Primroses tend to seed themselves marching out across the lawn.


And lovely blue grape hyacinths which have been here all the thirty years that we have lived here.

In the sunshine, pink-tipped buds on the viburnum, attracting insects even in March.






Saturday, March 21, 2020

What a palaver...

In my last post, a badly bruised wrist.  After a full two weeks, my wrist was still too weak to lift a dinner plate of food, so I took it along to the surgery to have the nurse check it out. She passed me on to the doctor, who explained to me about the scaphoid bone, the size of a cashew nut, at the base of the thumb, which was often a casualty in this kind of fall.  It has a very poor blood supply, apparently.  I needed an x-ray to check this out.

We went to the local community hospital where I had my first ever X-ray.  Very efficient.  Results would be sent to my GP urgently.  Uh, oh, I thought.

The GP rang the next morning to confirm that, although the scaphoid had escaped, there was a compression fracture of the radius.  I would need an appointment with the local Fracture clinic.  Two days later, another call: I was to go to A&E instead, as it was a 3-4 week wait for the fracture clinic.  I was wearing a light splint bought from the chemists.

At A&E, the triage nurse did suggest that after three weeks it was probably healing itself, but we went through the standard procedure of applying a large plaster cast to my lower arm, down to my knuckles.  The triage nurse began by knocking over the bucket of hot water on a wheeled stand, flooding the room..  She needed to be there as the nurse applying the plaster had not done one for five years and needed close instruction.  It was fine, but rather cumbersome.  I feared that things might get worse still once the specialist had seen it.

A&E had lived up to expectations in that, while I was waiting, a large individual had been brought in handcuffed to a somewhat smaller policeman, and with another guarding.  And this was only 10am.

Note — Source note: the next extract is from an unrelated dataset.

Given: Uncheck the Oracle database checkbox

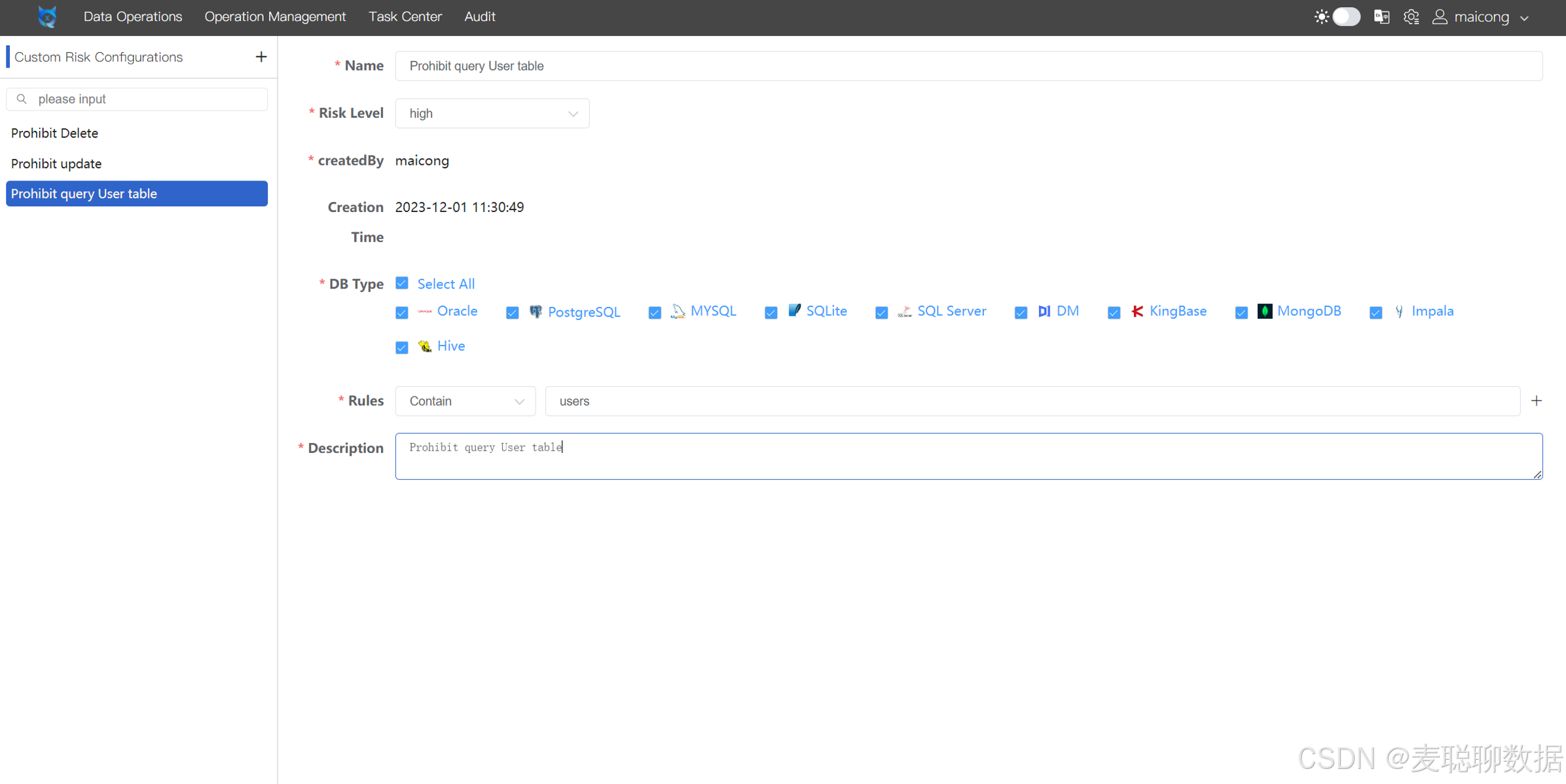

I was given an appointment with the Fracture Clinic for the following Monday. Here, the orthopaedic specialist took a pair of scissors to the giant cast and sent for a light splint, on the grounds that it was probably healing already. I trotted out of that hospital feeling as if Spring had come all at once: no operation to re-set the break, no heavy cast for six weeks, just a splint, not dissimilar to the one the chemist had sold me.

And this is what left-handed knitting looks like.  It turns out that it is still possible to knit with a wrist fracture, and even with a huge plaster cast.


This is a miniature blanket for the local premature baby unit.